- WHAT NEEDS TO BE DONE
Pick out each line below that contains the string "Switch" and copy it in full. Case counts, so match capitals and lowercase letters exactly.

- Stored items
++++++++++++++++++++
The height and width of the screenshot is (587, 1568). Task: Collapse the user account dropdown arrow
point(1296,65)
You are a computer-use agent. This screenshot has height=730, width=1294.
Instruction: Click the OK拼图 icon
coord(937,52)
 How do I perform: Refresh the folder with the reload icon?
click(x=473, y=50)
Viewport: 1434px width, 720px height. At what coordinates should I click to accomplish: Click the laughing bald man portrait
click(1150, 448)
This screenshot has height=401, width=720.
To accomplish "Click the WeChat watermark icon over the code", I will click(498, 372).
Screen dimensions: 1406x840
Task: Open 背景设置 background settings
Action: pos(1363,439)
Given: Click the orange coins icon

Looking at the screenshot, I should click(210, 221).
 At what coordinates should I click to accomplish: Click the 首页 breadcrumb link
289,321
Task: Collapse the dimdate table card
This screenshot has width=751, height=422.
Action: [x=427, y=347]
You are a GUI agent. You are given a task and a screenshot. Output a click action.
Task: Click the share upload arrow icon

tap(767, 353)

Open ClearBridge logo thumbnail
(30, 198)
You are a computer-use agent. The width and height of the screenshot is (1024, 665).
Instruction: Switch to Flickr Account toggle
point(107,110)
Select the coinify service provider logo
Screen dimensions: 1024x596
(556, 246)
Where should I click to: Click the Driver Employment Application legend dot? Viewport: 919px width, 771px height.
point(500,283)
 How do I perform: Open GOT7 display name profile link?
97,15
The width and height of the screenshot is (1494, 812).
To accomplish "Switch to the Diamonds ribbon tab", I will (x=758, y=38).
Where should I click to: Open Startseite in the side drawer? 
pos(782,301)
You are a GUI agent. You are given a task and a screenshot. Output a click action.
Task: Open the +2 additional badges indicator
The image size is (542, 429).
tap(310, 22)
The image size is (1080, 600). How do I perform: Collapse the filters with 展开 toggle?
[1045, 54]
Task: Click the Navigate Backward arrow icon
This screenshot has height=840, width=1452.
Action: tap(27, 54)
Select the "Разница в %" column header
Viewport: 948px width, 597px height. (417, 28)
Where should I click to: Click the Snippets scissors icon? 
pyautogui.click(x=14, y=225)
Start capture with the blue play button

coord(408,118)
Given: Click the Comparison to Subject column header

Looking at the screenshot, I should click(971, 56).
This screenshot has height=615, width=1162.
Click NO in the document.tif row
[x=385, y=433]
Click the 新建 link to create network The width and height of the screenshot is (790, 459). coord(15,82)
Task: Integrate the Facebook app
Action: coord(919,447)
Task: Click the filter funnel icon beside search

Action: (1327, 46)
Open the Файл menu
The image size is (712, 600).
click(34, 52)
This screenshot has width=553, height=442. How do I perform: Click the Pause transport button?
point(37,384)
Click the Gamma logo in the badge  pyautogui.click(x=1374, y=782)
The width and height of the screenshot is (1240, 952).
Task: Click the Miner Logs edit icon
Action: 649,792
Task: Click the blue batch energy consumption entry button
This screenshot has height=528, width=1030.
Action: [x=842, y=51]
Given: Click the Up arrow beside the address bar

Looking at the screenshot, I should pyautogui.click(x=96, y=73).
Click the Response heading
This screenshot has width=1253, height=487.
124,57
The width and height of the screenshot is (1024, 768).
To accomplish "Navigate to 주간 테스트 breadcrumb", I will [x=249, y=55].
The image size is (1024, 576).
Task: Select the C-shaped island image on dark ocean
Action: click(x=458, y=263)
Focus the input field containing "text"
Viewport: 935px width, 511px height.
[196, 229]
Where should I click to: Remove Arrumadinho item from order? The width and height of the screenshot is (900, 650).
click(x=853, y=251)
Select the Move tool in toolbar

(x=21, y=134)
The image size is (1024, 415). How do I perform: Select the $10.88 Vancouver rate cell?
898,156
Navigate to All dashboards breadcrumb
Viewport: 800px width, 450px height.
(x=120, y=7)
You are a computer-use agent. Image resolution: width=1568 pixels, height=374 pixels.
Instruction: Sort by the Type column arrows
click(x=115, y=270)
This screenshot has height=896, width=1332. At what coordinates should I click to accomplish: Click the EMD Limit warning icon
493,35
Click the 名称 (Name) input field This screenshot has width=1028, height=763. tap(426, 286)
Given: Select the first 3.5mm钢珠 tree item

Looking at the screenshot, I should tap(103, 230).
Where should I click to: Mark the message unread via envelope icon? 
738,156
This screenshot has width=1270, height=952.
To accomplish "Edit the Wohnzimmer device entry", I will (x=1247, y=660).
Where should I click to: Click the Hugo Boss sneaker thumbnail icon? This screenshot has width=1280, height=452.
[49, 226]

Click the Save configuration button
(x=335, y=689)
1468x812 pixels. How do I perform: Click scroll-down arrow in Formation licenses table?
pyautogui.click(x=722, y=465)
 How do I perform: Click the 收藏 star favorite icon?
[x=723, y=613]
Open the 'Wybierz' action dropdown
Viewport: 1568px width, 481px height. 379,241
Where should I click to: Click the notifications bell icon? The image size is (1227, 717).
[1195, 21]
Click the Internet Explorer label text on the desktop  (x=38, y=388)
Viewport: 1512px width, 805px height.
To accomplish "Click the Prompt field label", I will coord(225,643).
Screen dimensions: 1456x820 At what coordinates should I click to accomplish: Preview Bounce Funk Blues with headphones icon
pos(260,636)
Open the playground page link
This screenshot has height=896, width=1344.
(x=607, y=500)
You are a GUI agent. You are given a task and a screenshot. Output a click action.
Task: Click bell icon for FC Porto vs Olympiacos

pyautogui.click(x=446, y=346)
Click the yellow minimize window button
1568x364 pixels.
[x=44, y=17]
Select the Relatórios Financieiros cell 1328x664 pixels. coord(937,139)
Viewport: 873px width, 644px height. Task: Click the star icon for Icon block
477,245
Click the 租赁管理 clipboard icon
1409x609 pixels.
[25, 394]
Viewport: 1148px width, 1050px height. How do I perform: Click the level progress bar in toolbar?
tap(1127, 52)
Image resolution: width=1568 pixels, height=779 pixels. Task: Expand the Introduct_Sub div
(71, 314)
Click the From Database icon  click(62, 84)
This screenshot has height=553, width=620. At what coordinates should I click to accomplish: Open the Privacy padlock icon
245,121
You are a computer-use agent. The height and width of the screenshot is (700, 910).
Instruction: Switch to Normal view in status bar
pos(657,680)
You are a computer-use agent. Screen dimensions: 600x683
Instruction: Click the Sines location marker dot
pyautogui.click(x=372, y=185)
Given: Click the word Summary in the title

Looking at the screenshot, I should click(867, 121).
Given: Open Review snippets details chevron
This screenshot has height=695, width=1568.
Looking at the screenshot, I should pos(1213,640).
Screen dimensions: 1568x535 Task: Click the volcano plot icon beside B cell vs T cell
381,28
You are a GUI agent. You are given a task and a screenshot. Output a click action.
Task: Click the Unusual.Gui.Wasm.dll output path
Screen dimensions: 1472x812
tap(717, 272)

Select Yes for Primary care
++++++++++++++++++++
- RESULT FOR THIS EXERCISE
Instruction: Switch to Flickr Account toggle
To accomplish "Switch to the Diamonds ribbon tab", I will (x=758, y=38).
Instruction: Switch to Normal view in status bar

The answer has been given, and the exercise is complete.